Ken Robinson’s ideas are the kind that make me ashamed for not assuming. The gist of the talk is that (1) you need to be okay with being wrong to innovate and (2) intelligence is diverse, dynamic, and distinct.

Robinson provides context to create an interesting perspective when looking at our system of education. It was created in it’s current form around the time of the industrial revolution and to serve that revolution. This means that the most ‘useful’ subjects are given priority and that academic ability is the only form of intelligence we recognize in most people.

There’s a problem with our definition of ‘useful’ now. We don’t need as many people who are willing to follow directions perfectly now. Math and science are important, but creativity trumps them every time. Nowadays people are less likely to be rewarded for being a good computer programmer than they are to have a creative idea. More now than ever, the people who win are those who can solve problems.

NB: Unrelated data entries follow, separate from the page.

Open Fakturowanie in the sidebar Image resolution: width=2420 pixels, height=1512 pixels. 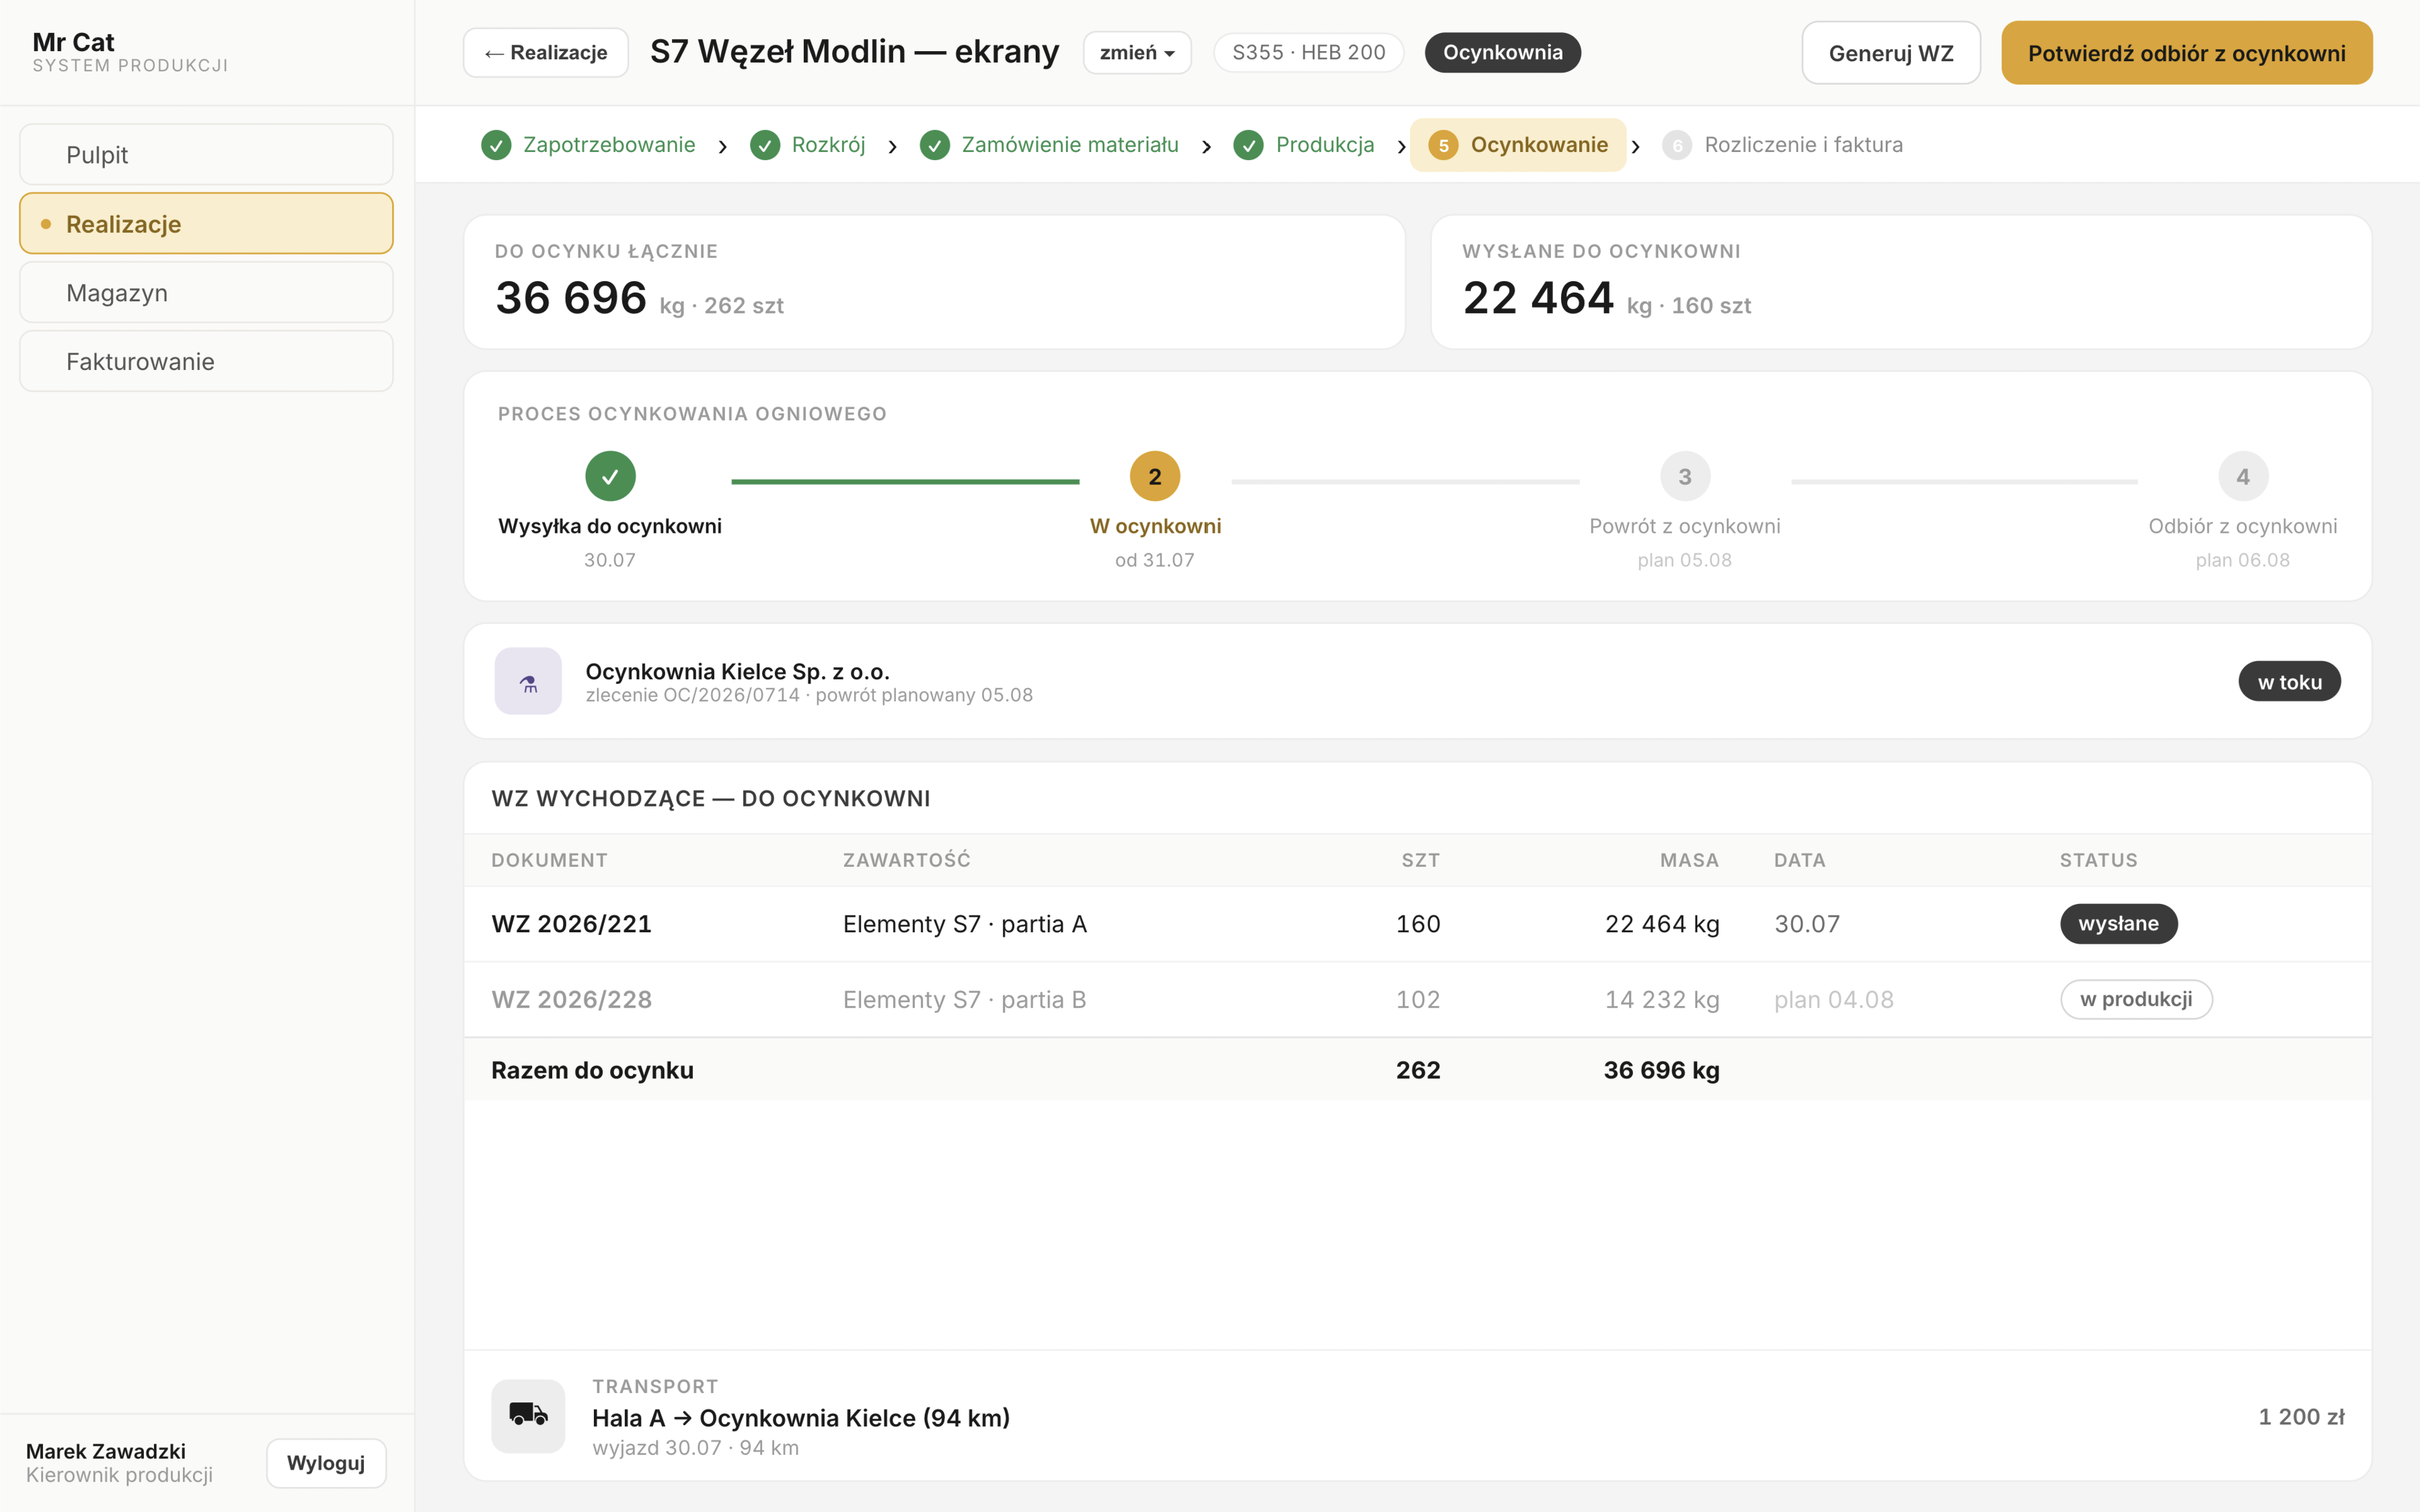tap(206, 361)
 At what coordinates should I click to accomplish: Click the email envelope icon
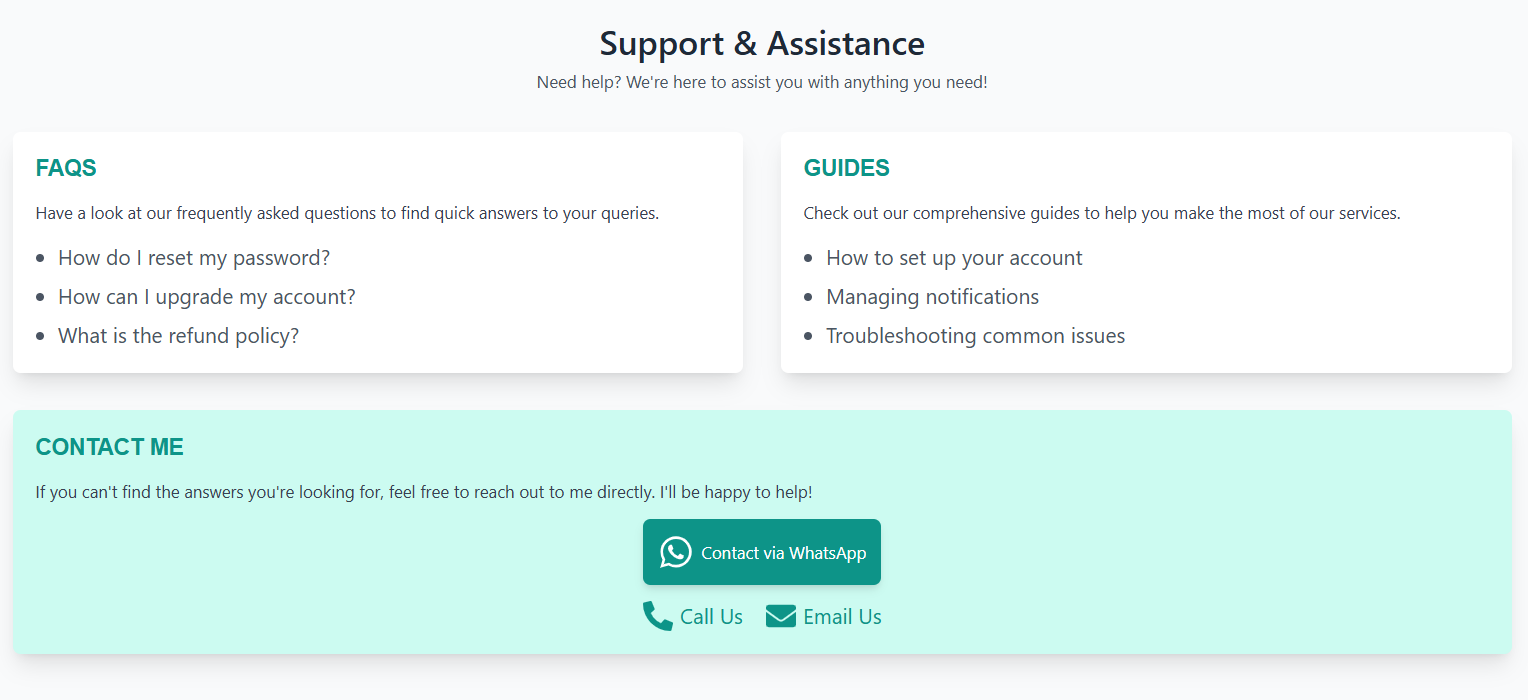click(781, 616)
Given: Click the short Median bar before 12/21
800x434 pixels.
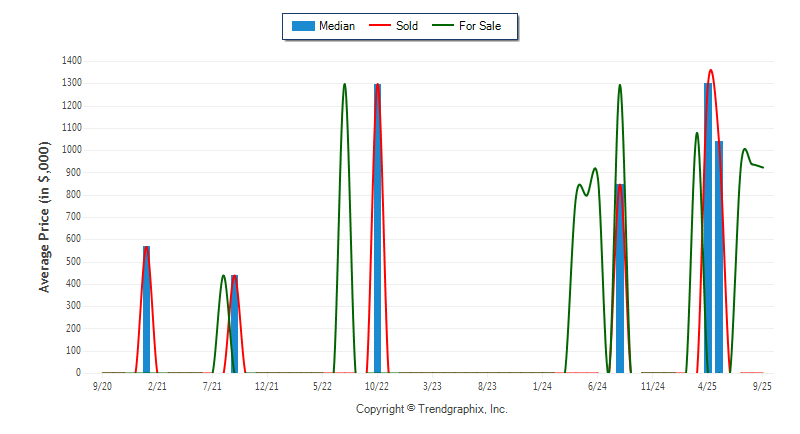Looking at the screenshot, I should [234, 325].
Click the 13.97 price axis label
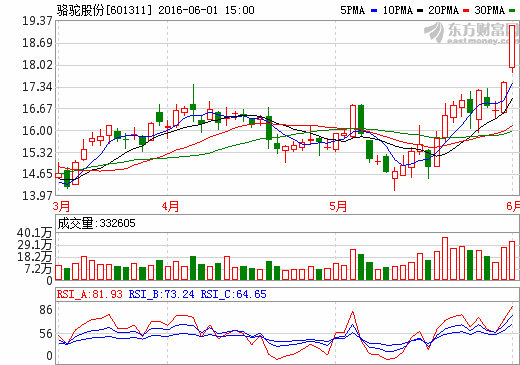 click(38, 196)
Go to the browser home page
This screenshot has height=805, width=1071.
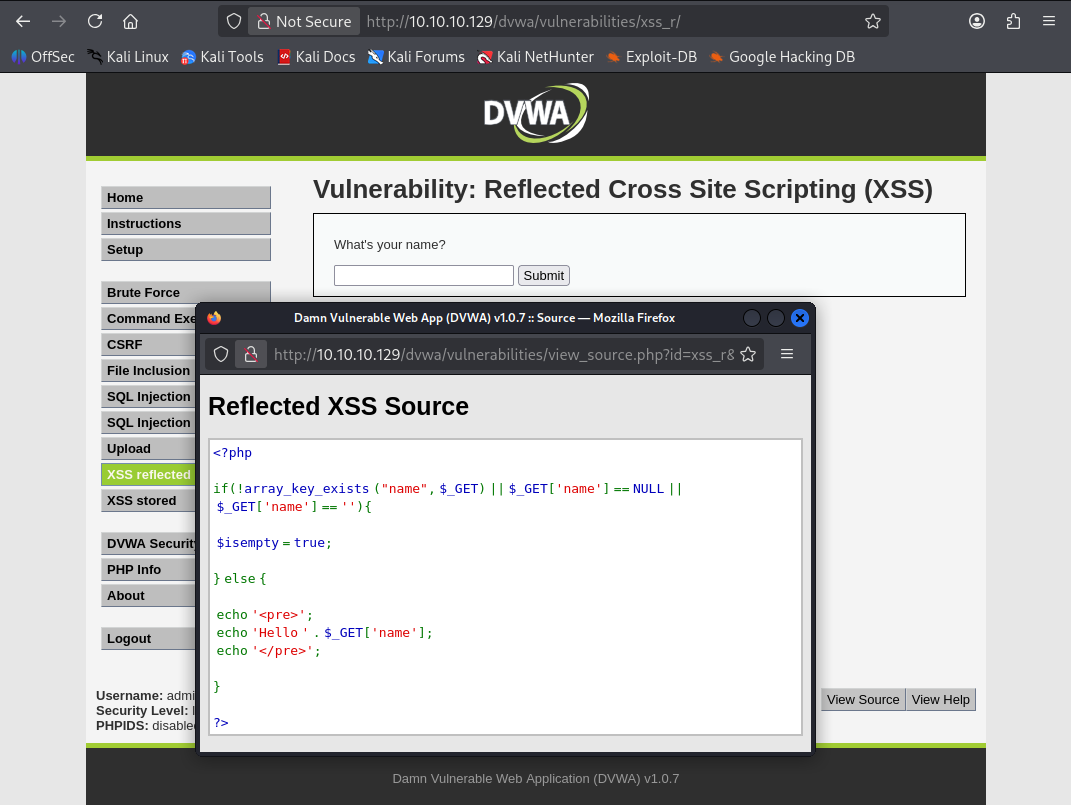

The thing about problem solving and creative thinking is that it requires that you be wrong often enough to come to a solution. We go through school learning that mistakes, not knowing, and being wrong in general is unacceptable. We’re tested to measure how well we can remember what they told us and regurgitate it in a specific way. If you don’t do well, if you can’t concentrate on exactly what want you to, in the way they want you to, then process it in their specified way, you’re not intelligent. You get thrown on a medication so you can win their game. You may have been a brilliant artist or a hyperactive, manic-depressive serial entrepreneur, but now you’re focused on long division. And that’s worth something, right?

It’s widely recognized that there are serious problems with our system of education and there’s a lot of great talk about how to fix it. What I don’t understand is why so many parents and kids realize this and still submit to themselves to it. It’s tough to get around the system in place up until high school graduation. Then there is a question to be asked, one that I don’t think is considered a legitimate question often enough, “should I go to college, and should I do it now?”.